Vivre dans une société plus juste, dans laquelle nous pouvons réduire les inégalités économiques et sociales grâce à des réponses visant à modifier les règles du monde du travail… nul ne peut s’opposer à une telle idée, alors allons-y !
Le rapport récent de mission d’information*, conduite par Louis Margueritte et Eva Sas, s’inscrit dans le contexte du futur projet de loi dit sur le dividende salarié ou le partage de la valeur dans l’entreprise. Les sociétés coopératives (Scop) ont été auditionnées.
Dans nos entreprises, 45 % des bénéfices en moyenne vont aux salariés sous forme de participation, 45 % partent en réserve de l’entreprise pour assurer sa pérennité et 10 % sont versés en dividende...salarié, les salariés étant les principaux actionnaires. Ne cachons pas qu’on nous fait remarquer régulièrement que notre modèle va « trop loin » en partage de la valeur. Pourtant, ce modèle est un gage de performance avec un taux de pérennité des Scop sur cinq ans de 76 %, soit 15 % supérieur à l’ensemble des entreprises (source : INSEE).
Le modèle est vertueux, cela ne fait pas de doute. Dans le contexte que nous traversons de crise sociale, économique et démocratique, il nous paraît indispensable de ne pas se contenter de mesurettes sur le partage de la valeur. Les travaux menés par la mission mettent en avant toutes les possibilités de partage de la valeur, celle de la participation et du dividende salarié sont des leviers extraordinaires.
Le calcul de la participation gagnerait à être simplifié. Le rapport indique d’ailleurs en évoquant le cas particulier des Scop que « la formule dérogatoire de participation utilisée par les Scop présente l’avantage d’être un pourcentage du bénéfice ; elle est jugée plus simple d’utilisation que la formule légale, décrite comme complexe. Elle présente aussi l’avantage d’être plus lisible pour les salariés ».
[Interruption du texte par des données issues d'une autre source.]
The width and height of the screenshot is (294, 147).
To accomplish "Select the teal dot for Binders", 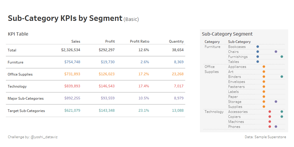I will click(x=282, y=77).
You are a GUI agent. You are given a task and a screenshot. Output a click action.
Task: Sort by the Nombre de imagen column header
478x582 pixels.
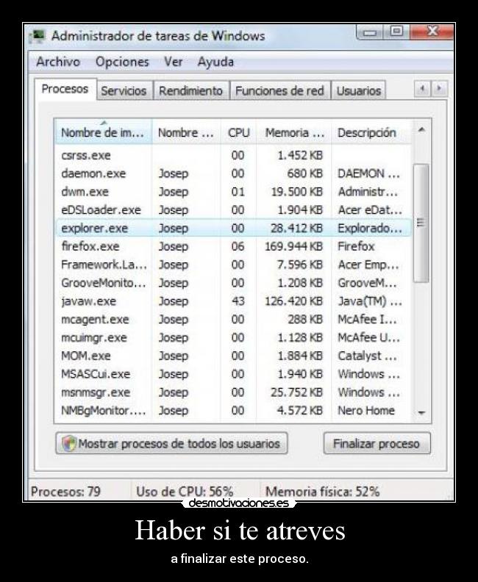(x=102, y=133)
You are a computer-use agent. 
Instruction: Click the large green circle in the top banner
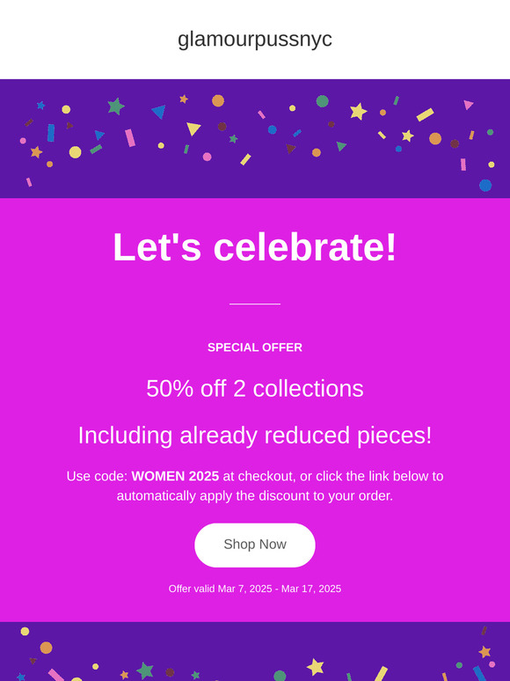(x=323, y=101)
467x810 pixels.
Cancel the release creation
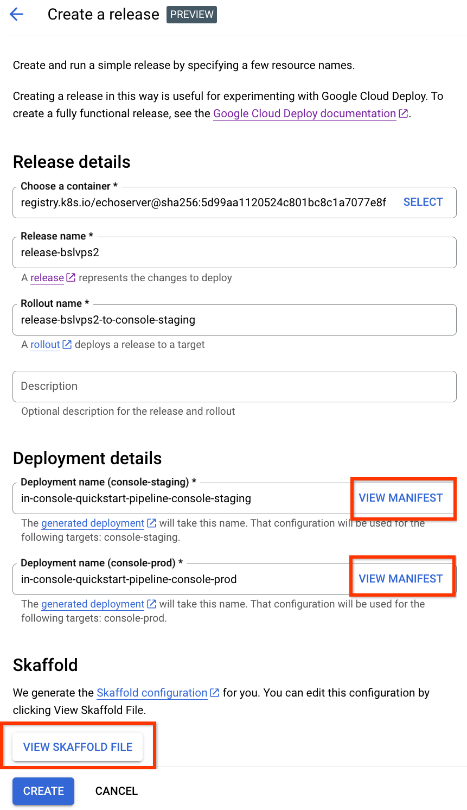click(x=116, y=791)
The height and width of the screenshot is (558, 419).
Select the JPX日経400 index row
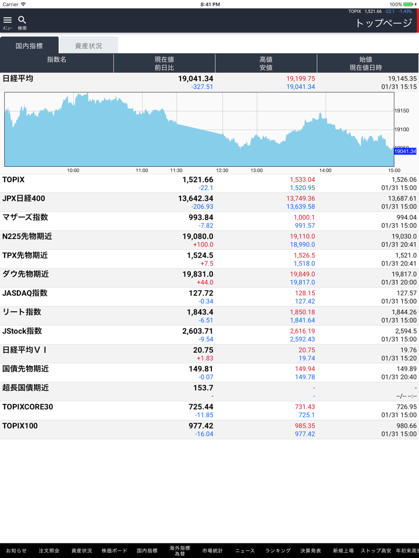point(210,202)
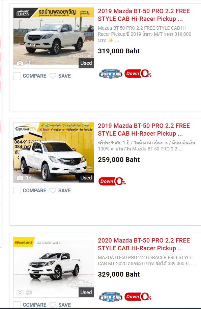Click the Used Car association badge on first listing

click(x=111, y=74)
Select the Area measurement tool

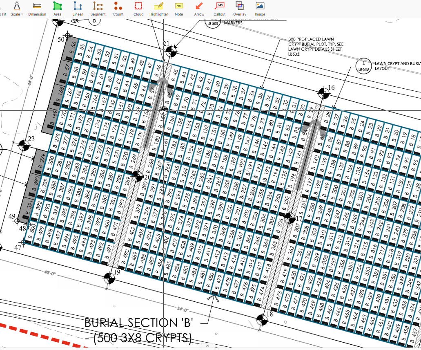pos(58,9)
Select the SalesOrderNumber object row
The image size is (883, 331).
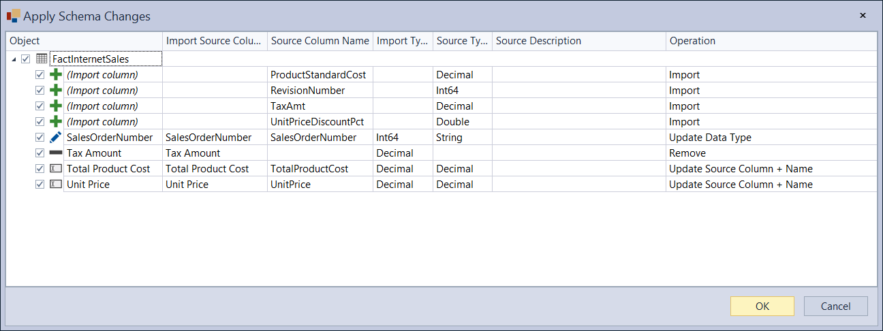109,138
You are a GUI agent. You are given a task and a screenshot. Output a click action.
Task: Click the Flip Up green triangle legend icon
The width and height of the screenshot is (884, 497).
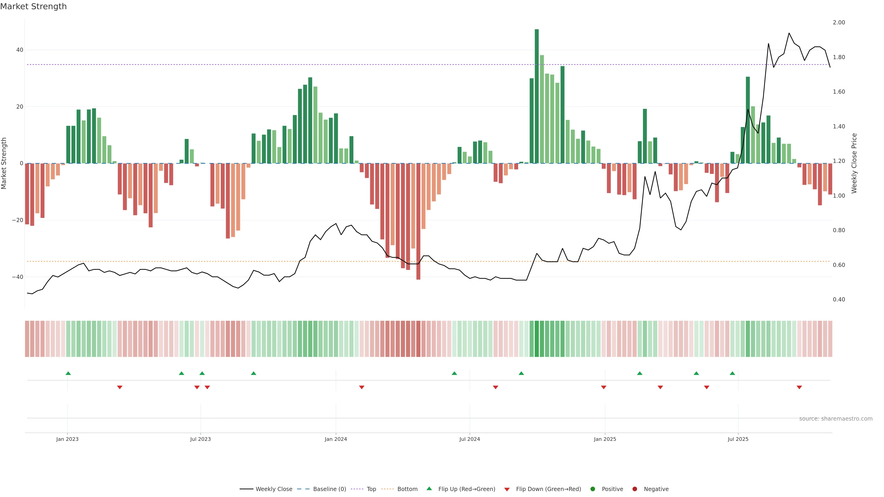coord(429,489)
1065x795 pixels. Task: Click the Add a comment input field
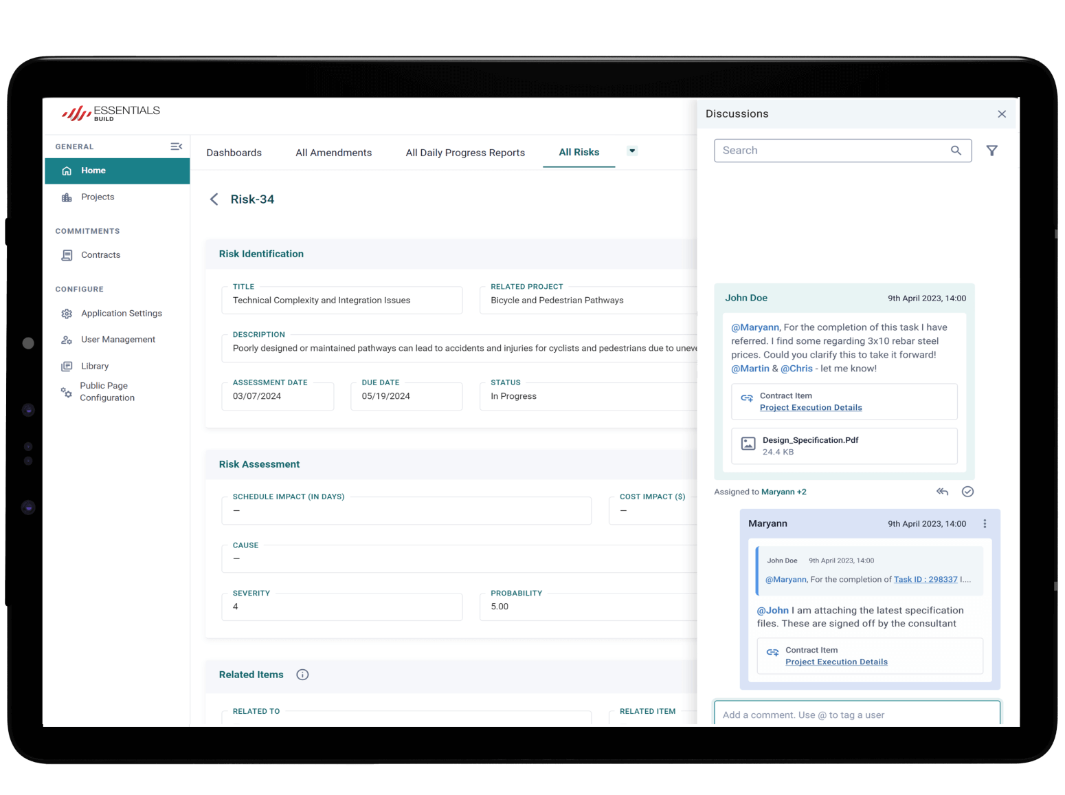coord(856,715)

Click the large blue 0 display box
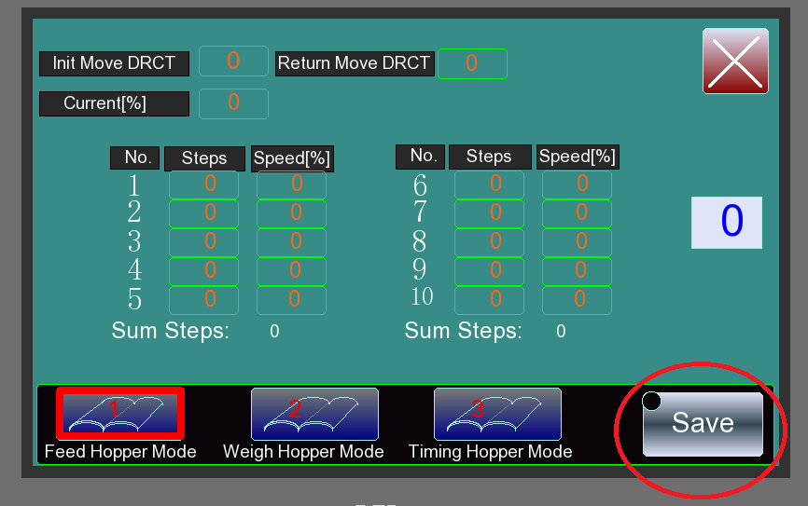(x=726, y=223)
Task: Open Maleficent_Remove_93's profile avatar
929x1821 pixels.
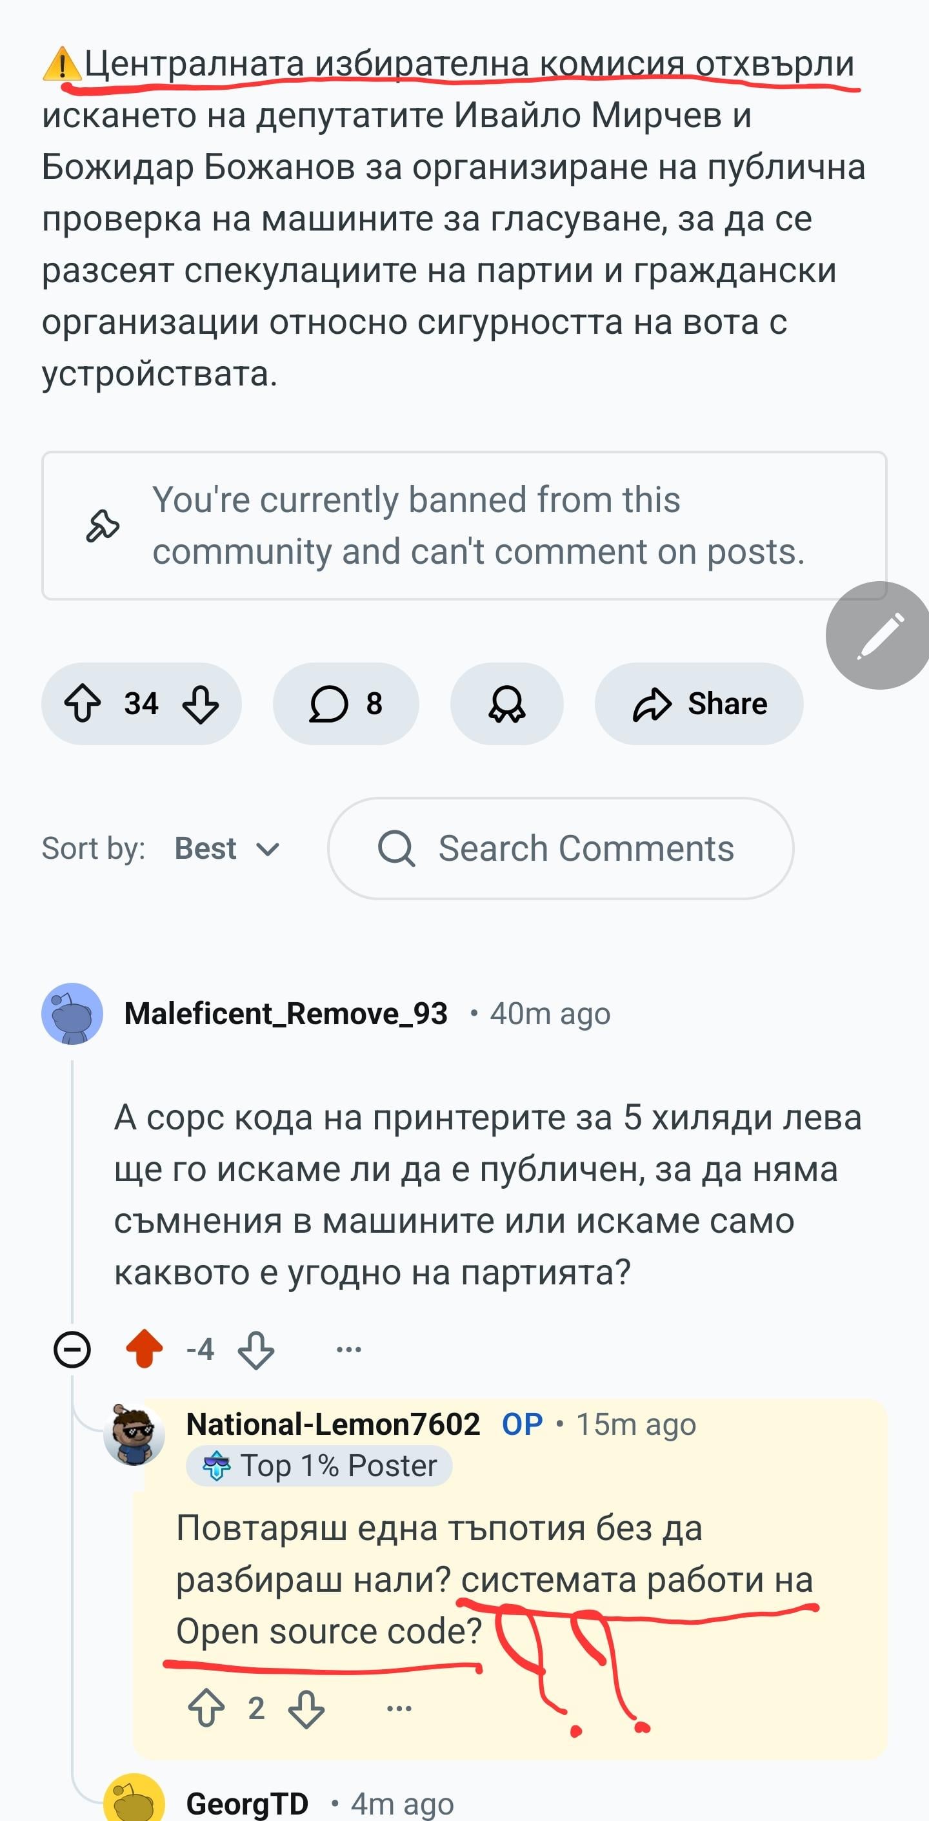Action: point(72,1014)
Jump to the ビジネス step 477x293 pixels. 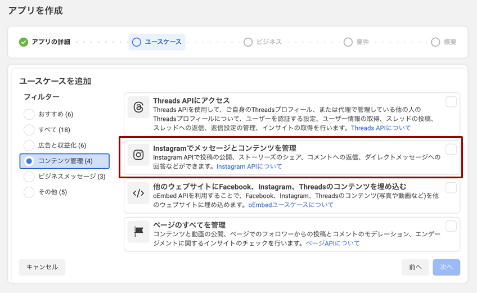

Quant au dividende salarié, il présente l’avantage d’impliquer plus les salariés, de favoriser le pouvoir d’achat et de répartir plus justement la richesse avec ceux qui la font, à savoir les salariés.
Mais attention, l’idée de dividende salarié ne doit pas être confondu avec l’intéressement, la participation, les primes de partage de la valeur, il doit bien être une part des bénéfices attribuée aux actionnaires. Et proposer sa mise en place pour les salariés doit bien revenir à leur conférer des attributs d’actionnaires qui détiennent le pouvoir.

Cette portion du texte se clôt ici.